Everything from the line holding "Image resolution: width=1192" through the last line of the records should be repeated word for word, and pictures should be omitted.

◆ Data for this task:
◇ ◇ ◇ ◇ ◇

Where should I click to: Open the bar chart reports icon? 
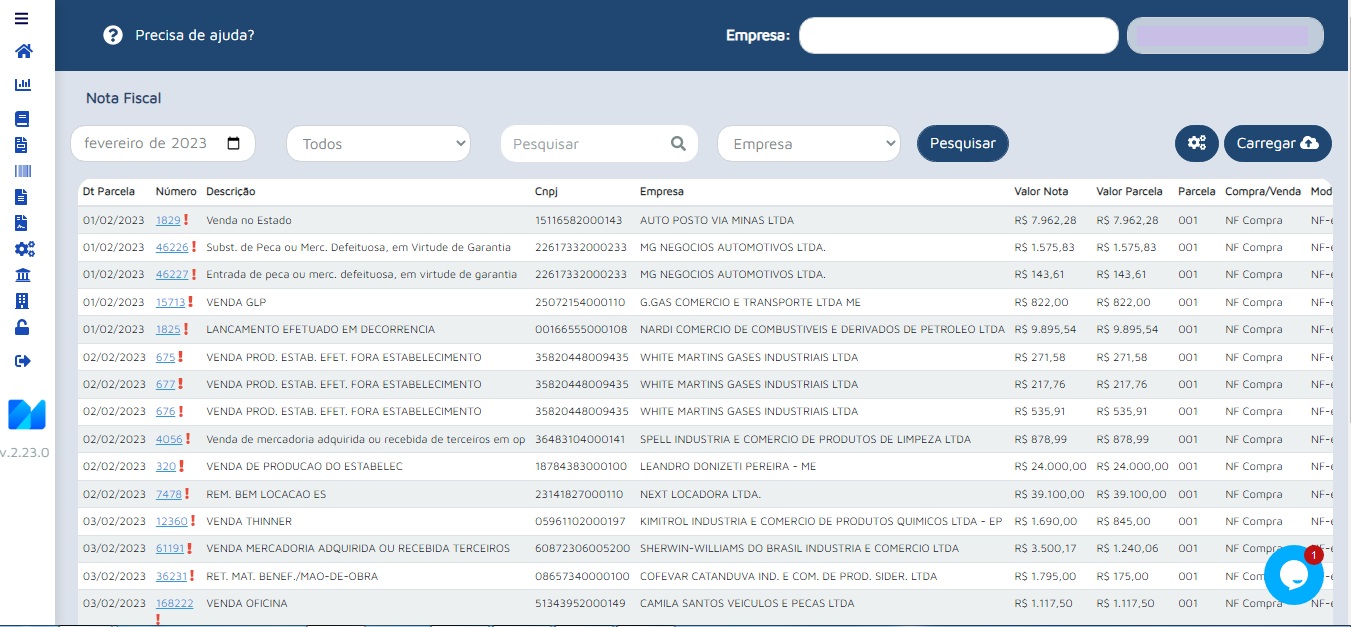(x=22, y=85)
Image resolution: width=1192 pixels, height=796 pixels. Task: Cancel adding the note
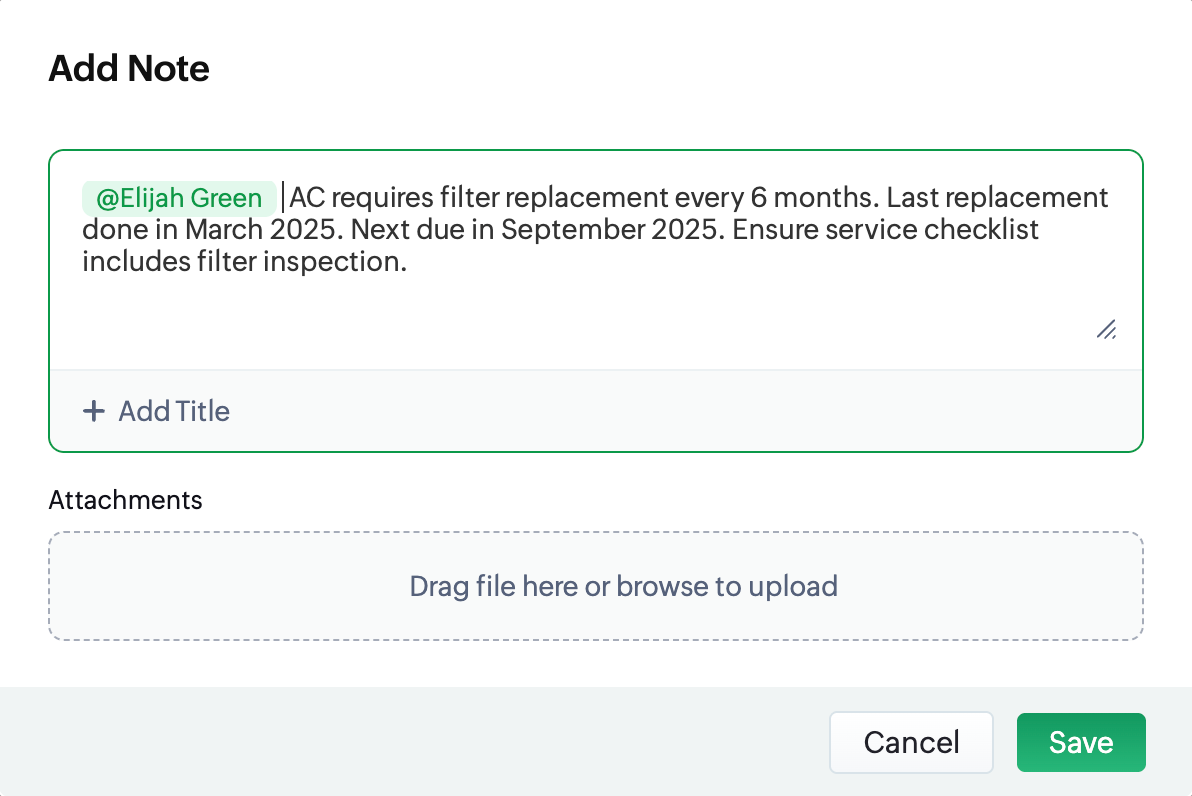[911, 742]
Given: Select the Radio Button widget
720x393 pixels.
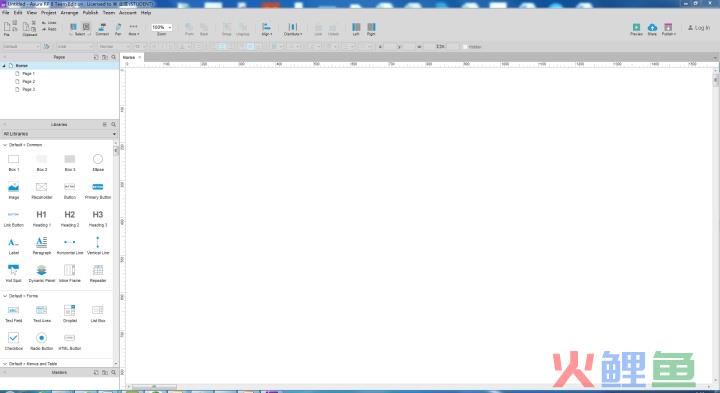Looking at the screenshot, I should tap(41, 341).
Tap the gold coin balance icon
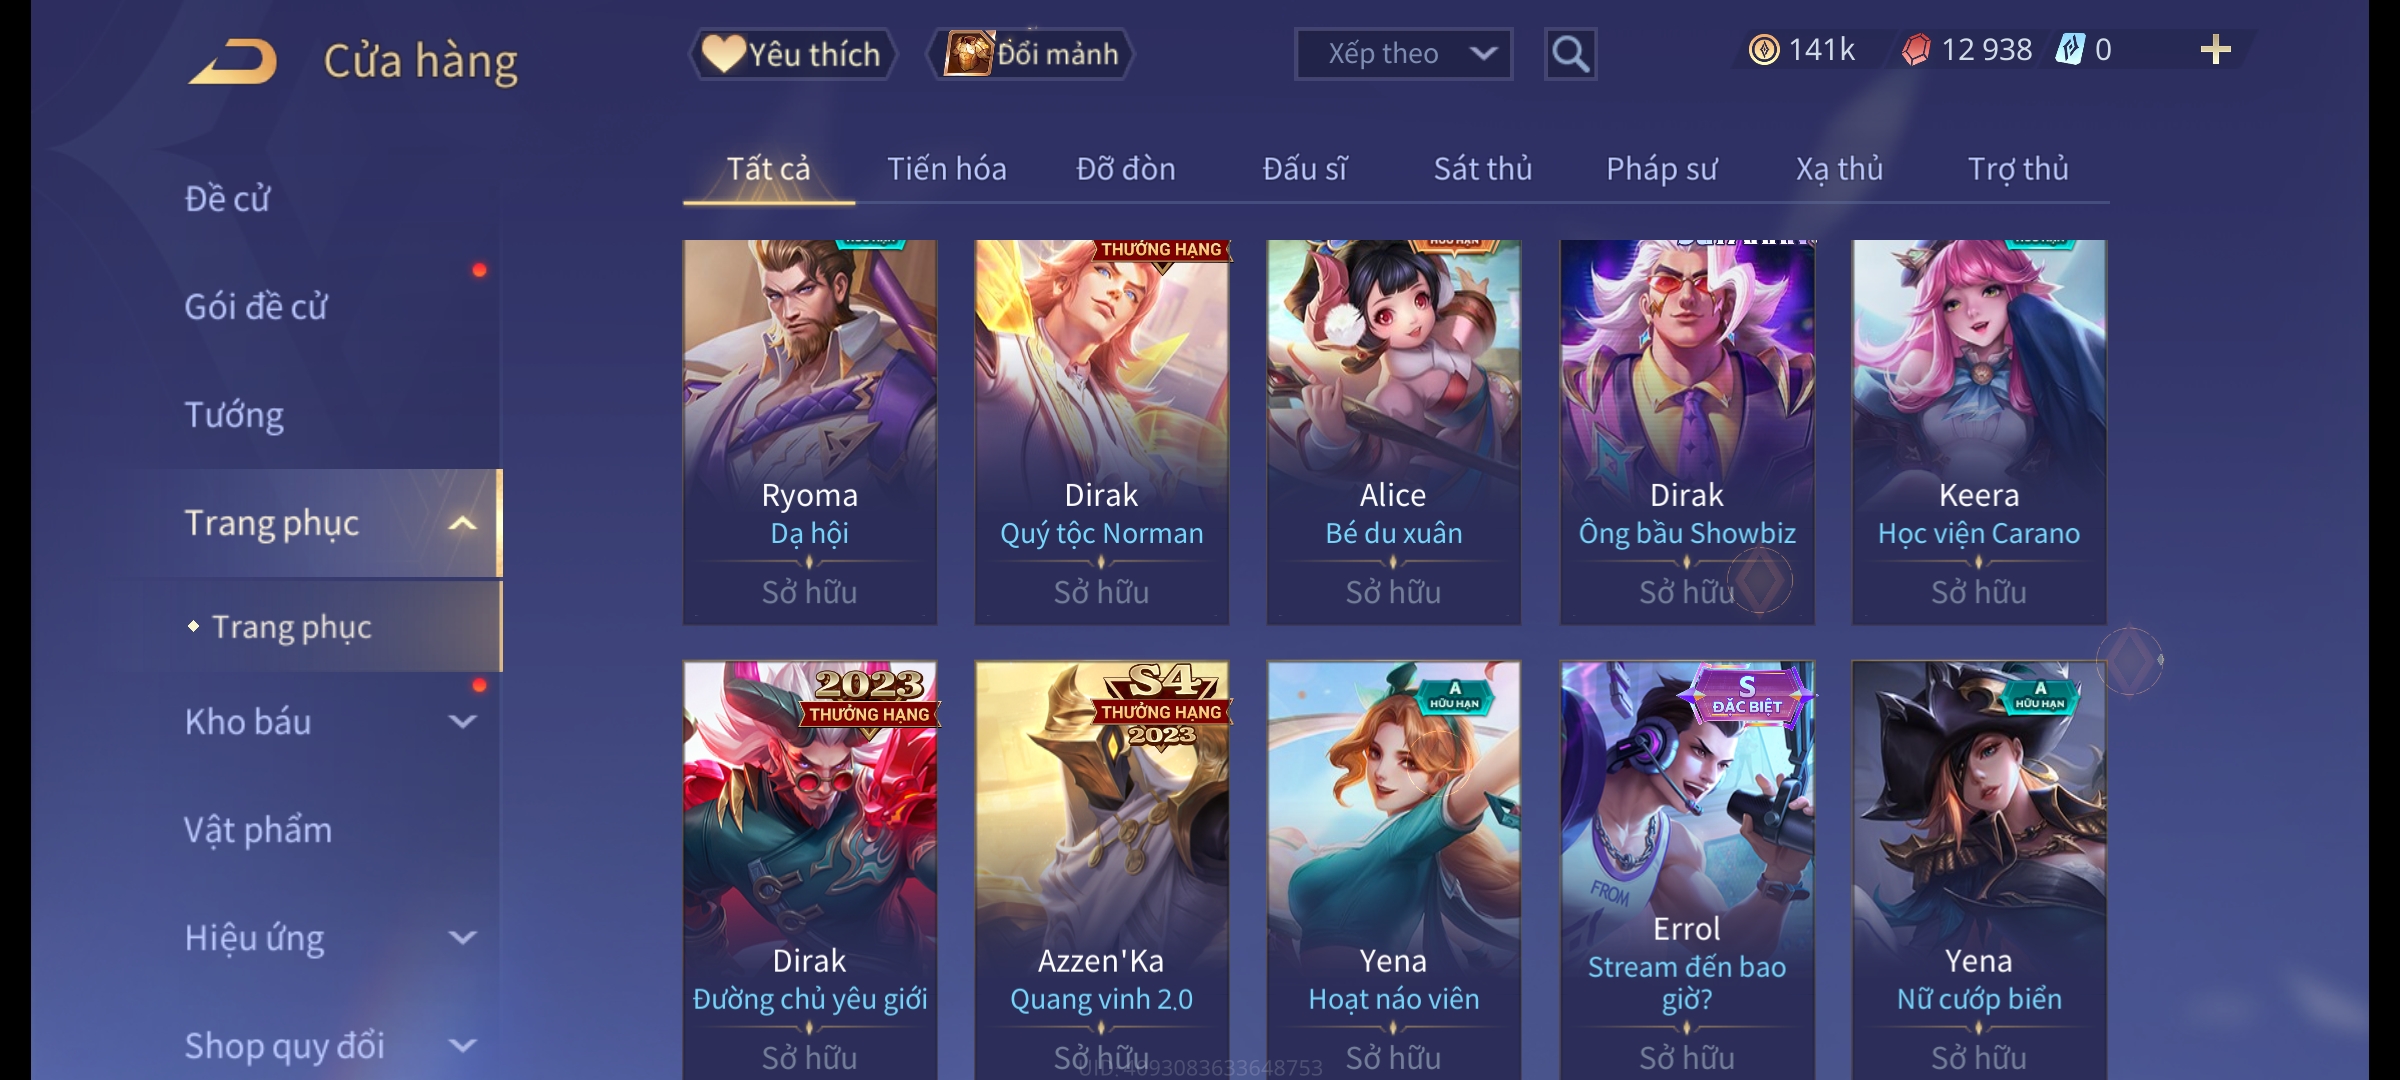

◇ ◇ ◇ ◇ ◇

◆ Answer to this exercise:
Image resolution: width=1192 pixels, height=796 pixels. Task: Cancel adding the note
[911, 742]
Given: Select the Radio Button widget
720x393 pixels.
Looking at the screenshot, I should tap(41, 341).
Tap the gold coin balance icon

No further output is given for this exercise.